The president of a republic, however elected, will be a politician and will wear the colours of one of the teams. This could lead to unstable governments as power struggles develop between a political president and a political prime minister.
Australia is one federal nation with six States. Under the republicans there will be a president in every State, a total of seven republics. And which of the 116 republics across the world do they want for us? Republicans still cannot agree on the important details.
A republic will not improve unemployment, the environment, or our national debt. But it will change our flag, our national anthem, the RAN, RAR and RAAF. Many republicans say it will change us - but to what?
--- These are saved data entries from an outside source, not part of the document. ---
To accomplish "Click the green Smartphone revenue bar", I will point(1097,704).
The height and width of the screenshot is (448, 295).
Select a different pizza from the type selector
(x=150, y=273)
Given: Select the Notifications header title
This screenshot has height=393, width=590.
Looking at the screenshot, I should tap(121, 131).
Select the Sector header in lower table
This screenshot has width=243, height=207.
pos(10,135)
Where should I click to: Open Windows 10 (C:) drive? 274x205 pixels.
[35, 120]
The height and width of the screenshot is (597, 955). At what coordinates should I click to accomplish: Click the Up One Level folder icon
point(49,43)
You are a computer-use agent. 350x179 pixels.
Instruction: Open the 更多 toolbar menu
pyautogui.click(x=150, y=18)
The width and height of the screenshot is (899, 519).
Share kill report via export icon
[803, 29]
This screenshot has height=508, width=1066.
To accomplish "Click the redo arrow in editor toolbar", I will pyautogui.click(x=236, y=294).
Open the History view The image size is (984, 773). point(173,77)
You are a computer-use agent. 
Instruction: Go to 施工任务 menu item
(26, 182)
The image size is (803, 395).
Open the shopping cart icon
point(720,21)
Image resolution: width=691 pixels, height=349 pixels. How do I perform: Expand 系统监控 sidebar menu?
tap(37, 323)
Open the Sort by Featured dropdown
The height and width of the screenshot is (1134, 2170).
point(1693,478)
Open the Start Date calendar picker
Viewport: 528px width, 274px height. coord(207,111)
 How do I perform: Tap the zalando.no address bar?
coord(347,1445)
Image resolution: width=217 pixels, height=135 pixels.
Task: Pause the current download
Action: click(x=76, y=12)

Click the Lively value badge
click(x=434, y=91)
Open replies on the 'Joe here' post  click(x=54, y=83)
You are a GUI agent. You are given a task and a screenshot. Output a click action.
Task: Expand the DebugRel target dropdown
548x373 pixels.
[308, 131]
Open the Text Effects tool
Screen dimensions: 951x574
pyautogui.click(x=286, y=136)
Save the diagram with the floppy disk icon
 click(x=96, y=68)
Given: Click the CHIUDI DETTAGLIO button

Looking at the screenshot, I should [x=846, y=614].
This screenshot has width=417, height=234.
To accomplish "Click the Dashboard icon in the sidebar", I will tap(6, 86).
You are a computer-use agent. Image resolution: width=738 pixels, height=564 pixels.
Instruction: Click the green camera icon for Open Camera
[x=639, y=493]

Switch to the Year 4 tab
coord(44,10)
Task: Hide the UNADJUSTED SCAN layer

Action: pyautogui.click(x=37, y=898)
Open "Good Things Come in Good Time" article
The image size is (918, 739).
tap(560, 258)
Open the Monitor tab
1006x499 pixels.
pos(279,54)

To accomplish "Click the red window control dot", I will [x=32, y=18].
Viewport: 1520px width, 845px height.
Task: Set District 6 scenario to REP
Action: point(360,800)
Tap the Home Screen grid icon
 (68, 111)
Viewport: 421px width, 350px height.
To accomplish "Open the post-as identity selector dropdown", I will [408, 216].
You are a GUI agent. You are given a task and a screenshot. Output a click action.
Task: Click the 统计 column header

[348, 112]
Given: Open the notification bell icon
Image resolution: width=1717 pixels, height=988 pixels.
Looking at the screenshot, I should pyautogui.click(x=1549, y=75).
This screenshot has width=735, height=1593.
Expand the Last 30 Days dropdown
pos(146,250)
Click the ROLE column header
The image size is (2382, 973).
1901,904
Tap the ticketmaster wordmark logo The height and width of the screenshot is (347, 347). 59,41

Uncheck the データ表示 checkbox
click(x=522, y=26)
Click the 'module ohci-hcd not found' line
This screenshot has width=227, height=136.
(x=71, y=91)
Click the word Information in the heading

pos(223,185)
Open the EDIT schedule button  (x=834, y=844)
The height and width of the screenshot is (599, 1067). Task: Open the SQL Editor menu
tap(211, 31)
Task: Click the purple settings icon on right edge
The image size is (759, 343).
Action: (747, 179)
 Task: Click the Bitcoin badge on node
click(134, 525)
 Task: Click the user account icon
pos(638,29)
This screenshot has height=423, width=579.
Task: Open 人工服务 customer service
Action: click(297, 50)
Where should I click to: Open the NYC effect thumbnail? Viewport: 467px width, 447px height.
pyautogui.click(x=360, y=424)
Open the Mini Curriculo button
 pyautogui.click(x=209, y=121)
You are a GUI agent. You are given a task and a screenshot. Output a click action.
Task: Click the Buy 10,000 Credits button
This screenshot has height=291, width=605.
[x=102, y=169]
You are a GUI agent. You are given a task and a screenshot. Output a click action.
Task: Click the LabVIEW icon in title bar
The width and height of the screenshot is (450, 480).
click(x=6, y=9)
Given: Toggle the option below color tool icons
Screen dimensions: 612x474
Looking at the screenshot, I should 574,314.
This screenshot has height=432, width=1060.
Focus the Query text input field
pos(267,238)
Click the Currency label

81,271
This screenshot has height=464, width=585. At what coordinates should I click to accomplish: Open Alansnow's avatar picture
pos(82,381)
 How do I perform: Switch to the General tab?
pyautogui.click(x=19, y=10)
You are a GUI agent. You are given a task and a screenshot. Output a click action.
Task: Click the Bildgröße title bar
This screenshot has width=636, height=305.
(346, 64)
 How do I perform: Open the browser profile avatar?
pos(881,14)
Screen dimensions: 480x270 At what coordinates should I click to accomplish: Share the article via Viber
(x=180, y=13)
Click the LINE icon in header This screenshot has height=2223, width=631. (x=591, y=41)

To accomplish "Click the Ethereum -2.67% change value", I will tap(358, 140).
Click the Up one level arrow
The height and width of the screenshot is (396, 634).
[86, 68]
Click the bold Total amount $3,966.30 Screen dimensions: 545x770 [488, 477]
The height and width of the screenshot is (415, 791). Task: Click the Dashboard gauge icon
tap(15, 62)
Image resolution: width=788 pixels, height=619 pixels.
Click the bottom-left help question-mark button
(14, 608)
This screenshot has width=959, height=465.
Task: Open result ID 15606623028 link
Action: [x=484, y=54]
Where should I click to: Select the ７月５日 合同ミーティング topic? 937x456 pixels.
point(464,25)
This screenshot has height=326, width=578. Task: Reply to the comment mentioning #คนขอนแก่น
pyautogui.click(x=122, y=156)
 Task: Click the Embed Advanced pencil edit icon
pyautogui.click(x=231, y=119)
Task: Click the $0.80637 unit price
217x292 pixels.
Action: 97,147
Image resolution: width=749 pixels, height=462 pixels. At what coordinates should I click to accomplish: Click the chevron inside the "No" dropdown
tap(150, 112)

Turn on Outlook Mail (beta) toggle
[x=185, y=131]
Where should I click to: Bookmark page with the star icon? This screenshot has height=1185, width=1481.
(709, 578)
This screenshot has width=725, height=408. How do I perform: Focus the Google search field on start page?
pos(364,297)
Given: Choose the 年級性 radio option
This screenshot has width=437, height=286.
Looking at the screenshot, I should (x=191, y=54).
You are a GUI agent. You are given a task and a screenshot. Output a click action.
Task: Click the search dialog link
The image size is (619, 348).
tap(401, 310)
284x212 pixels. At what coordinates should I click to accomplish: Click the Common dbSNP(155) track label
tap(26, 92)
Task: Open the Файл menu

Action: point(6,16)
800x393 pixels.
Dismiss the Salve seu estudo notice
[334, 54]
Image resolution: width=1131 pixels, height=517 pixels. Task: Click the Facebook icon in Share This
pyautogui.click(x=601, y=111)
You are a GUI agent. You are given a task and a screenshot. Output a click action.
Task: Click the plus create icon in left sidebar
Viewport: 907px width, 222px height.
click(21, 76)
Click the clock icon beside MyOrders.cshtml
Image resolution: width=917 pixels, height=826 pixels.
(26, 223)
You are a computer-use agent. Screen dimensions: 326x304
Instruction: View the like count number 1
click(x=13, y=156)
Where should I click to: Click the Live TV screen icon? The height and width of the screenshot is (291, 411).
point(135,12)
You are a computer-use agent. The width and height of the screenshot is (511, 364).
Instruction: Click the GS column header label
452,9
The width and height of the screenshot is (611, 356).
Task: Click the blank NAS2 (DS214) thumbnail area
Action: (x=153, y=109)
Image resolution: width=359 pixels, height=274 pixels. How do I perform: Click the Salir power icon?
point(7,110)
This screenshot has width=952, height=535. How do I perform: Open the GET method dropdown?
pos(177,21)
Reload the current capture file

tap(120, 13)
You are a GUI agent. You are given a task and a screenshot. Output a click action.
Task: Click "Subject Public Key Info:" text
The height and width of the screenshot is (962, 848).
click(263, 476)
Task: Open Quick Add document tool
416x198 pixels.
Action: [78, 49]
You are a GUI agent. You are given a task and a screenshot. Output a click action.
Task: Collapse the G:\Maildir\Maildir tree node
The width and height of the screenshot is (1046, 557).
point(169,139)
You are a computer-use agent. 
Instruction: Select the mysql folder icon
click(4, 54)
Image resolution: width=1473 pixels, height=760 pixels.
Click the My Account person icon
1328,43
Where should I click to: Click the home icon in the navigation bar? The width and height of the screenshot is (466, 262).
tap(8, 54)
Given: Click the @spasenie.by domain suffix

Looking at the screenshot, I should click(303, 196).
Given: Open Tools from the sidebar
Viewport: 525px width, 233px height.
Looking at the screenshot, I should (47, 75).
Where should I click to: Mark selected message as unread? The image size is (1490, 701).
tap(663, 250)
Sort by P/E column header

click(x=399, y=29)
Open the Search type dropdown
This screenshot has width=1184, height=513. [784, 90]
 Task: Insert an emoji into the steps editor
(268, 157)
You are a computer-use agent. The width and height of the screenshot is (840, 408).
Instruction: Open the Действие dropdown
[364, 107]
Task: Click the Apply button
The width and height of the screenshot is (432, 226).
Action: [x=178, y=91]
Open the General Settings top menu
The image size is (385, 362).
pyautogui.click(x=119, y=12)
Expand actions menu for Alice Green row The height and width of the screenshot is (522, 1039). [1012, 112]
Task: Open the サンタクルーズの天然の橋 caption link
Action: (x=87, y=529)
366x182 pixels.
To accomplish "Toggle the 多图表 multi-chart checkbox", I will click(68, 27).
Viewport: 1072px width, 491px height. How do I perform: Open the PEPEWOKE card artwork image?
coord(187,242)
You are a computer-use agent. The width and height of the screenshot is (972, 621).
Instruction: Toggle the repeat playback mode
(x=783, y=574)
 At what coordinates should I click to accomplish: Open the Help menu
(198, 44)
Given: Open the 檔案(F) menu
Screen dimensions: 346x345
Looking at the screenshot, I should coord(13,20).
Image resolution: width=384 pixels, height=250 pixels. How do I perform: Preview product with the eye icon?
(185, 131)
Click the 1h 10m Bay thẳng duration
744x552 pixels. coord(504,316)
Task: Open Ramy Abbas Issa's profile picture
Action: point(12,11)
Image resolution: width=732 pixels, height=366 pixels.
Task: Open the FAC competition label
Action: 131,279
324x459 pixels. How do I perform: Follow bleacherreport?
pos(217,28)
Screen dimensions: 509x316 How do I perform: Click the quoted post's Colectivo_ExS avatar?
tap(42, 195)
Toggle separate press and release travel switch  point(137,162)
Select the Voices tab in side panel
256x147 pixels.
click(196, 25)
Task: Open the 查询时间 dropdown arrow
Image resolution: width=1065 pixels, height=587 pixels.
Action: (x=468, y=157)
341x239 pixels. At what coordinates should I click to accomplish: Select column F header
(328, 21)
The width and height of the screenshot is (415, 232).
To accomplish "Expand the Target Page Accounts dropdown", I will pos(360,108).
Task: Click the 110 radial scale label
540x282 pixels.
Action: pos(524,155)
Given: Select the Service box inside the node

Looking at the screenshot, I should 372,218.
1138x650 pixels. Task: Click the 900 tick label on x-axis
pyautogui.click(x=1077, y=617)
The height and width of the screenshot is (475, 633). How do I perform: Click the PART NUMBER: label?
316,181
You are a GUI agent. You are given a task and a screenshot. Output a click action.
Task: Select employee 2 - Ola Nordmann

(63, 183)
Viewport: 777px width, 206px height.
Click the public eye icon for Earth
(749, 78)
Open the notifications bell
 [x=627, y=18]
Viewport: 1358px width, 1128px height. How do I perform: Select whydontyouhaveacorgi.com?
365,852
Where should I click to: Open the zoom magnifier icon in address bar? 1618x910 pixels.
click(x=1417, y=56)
Australia is closely linked to the international community. Our history has made us what we are - a free, tolerant and diverse people with a working democracy. The Queen, as head of the Commonwealth, unites 1.6 billion people in 53 countries. As separately, Queen of Canada, Queen of New Zealand, Queen of Papua New Guinea or Queen of Australia, in each country's affairs she relies only on advice from that country's Prime Minister. Each country operates totally independently under its own Governor-General.
A republic will put at risk what we now enjoy: our political stability, our national unity, our flag and our national anthem. In other words, Australia as we know it.
A republic will also cost financially and emotionally. The Republic Advisory Committee estimated in 1994 that a popularly elected president would cost $45 million minimum each election. It didn't publish the additional costs for elections in the six States, of the presidential entourage [the people who go around with the president], travel expenses, planning the presidential palace, etcetera.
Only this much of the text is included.